Three files live in the vibepod-src repo: vibepod_server.py (the FastAPI proxy), vibepod.service (a systemd unit so it survives reboots), and voice.md (the lean system prompt). The iOS Shortcut itself is unchanged from ClawPod — just point its URL at your server.

1 · Get Vibe running

Install and log in by following Mistral's install & setup guide. (I used uv tool install mistral-vibe, then logged in once so credentials land in ~/.vibe/.) The server runs as the same user, so it inherits that login — no API keys to wire up.

2 · Run the server

# on the box that runs `vibe`, reachable on your LAN
uv run vibepod_server.py
# sanity check
curl http://<your-server-ip>:7001/health

Under the hood, each request becomes roughly:

vibe -p "<your question>" \
  --output text # stdout = the answer \
  --trust --workdir <per-speaker dir> \
  --continue # resumes that speaker's thread \
  --max-turns 3

3 · Make it lean

Drop voice.md into ~/.vibe/prompts/, then set these in the systemd unit. This is the difference between 2,321 tokens and 343:

Environment=VIBE_SYSTEM_PROMPT_ID=voice
Environment=VIBE_ACTIVE_MODEL=devstral-small
Environment=VIBE_INCLUDE_PROMPT_DETAIL=false
Environment=VIBE_INCLUDE_PROJECT_CONTEXT=false
Environment=VIBE_INCLUDE_COMMIT_SIGNATURE=false
Environment=VIBEPOD_ENABLED_TOOLS=web_search
Environment=VIBEPOD_MAX_TURNS=3

One nice touch in voice.md: it tells the model to answer from its own training data by default, and only reach for web search if you explicitly say something like "look that up." So casual questions are instant single-turn answers, and you opt into a slower web lookup only when you want one. Full file and a per-line walkthrough are in the repo's README.

06Was it worth it?

For the cost of an afternoon: yup. It turns a device I already own into one more way to reach a capable assistant. Useful when sitting on a couch watching a show and you have a question about an actor or a bit of trivia, etc.

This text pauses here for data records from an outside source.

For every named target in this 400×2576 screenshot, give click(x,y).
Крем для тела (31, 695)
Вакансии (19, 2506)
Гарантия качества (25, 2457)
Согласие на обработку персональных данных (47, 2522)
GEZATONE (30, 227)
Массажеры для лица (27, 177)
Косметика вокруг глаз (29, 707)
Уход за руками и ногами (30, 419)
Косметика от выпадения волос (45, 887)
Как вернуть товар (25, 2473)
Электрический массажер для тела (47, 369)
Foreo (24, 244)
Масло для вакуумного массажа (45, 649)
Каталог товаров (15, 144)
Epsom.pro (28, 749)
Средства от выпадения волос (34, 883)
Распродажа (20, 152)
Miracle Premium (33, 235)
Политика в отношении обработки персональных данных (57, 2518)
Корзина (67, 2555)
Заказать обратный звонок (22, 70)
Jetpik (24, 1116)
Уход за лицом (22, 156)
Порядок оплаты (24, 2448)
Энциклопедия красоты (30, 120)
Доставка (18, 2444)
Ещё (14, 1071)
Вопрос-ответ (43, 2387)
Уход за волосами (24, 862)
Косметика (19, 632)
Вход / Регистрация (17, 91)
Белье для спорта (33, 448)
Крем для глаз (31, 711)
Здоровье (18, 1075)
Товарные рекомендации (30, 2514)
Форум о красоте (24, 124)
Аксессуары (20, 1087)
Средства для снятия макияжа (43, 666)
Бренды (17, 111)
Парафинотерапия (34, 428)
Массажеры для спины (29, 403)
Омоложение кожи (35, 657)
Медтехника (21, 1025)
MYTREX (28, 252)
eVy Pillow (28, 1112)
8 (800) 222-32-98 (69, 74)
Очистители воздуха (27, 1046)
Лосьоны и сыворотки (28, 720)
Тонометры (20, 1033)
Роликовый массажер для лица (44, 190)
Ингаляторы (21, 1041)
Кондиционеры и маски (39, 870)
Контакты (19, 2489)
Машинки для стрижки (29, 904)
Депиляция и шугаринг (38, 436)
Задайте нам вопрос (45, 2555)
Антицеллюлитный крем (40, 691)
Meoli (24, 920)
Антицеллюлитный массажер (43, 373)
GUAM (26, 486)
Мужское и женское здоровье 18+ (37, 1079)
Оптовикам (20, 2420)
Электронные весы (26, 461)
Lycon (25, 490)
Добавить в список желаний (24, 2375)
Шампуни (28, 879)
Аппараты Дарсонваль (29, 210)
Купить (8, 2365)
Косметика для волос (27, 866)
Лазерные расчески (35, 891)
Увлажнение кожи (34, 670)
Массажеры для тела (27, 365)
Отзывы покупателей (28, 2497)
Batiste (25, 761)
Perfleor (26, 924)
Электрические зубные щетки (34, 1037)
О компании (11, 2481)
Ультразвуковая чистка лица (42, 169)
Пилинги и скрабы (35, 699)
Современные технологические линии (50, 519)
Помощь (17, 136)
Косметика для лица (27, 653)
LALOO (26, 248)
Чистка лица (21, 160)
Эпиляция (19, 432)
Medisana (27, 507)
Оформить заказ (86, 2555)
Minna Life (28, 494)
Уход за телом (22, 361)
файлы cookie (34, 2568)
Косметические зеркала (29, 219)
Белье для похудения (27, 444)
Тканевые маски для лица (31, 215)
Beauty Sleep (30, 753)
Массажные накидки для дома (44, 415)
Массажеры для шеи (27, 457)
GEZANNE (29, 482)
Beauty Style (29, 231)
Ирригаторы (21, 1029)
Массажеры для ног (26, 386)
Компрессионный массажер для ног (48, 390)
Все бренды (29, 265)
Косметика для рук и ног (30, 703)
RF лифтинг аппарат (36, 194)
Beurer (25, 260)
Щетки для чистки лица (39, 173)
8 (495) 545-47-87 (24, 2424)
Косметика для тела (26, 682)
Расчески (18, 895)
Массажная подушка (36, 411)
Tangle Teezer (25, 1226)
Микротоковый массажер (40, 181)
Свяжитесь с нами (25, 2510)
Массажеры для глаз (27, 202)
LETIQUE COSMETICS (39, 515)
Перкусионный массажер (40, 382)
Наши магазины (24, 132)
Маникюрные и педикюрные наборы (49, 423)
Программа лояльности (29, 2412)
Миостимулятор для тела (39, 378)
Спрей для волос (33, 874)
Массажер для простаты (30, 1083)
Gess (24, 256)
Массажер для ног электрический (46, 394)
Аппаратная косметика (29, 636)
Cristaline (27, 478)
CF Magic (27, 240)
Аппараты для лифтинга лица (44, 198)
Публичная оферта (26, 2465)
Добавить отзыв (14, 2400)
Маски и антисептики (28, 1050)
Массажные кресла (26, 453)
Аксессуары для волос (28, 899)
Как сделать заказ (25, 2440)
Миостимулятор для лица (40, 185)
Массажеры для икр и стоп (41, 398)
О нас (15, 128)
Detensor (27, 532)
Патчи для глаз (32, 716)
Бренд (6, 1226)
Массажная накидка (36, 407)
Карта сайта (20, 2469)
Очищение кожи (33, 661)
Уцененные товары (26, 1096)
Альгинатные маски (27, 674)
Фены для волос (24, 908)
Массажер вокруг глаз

Alexis put it well in his post, and I agree: this clearly feels like the future, it just hasn't fully shipped yet. You can see the shape of it. Strong world knowledge, cheap inference, voice in and voice out, on hardware that's already on your shelf. Today it's a Rube Goldberg machine of shortcuts and proxies. Eventually it'll just be how the speaker works.

Until then — VibePod. Built in an afternoon, costs nothing to run, and my barely-used Vibe subscription finally earns its keep.